- _Task requirements_:
Below are some records; quote exactly the lines from the one that contains "The image size is (264, 184)." through the one that contains "Given: Choose 55 大阪 from the list", inclusive, and no others.

(Saved data entries)
—————
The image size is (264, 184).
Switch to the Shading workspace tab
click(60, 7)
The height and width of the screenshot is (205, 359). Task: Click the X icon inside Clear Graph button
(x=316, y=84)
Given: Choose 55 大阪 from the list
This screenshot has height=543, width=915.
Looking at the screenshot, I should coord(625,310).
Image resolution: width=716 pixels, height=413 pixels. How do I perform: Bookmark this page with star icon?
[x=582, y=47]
—————
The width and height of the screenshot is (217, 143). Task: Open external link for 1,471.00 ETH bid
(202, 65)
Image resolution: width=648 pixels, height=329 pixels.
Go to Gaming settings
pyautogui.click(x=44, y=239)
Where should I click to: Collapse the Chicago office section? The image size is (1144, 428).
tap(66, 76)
—————
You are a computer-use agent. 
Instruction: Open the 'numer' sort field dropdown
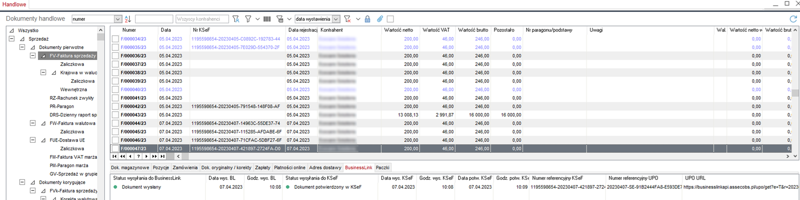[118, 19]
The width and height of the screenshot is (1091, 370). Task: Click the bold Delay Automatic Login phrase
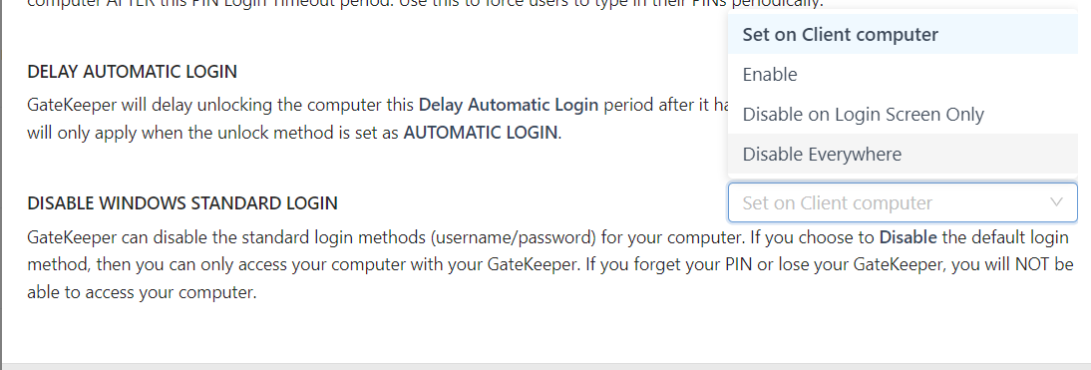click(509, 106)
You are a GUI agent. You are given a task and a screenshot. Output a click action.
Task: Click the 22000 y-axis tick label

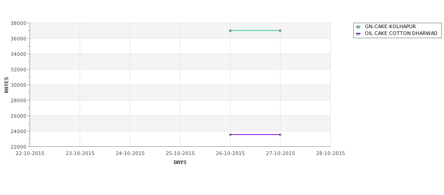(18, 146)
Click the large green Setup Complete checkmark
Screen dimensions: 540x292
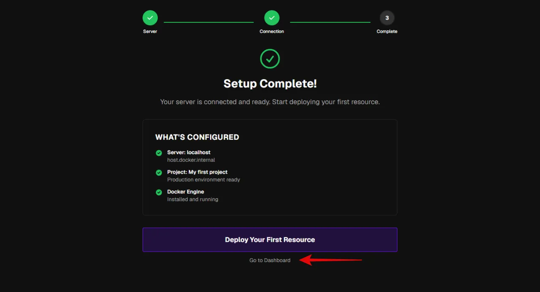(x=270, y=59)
—————
- _Output_:
The image size is (264, 184).
Switch to the Shading workspace tab
click(60, 7)
The height and width of the screenshot is (205, 359). Task: Click the X icon inside Clear Graph button
(x=316, y=84)
Given: Choose 55 大阪 from the list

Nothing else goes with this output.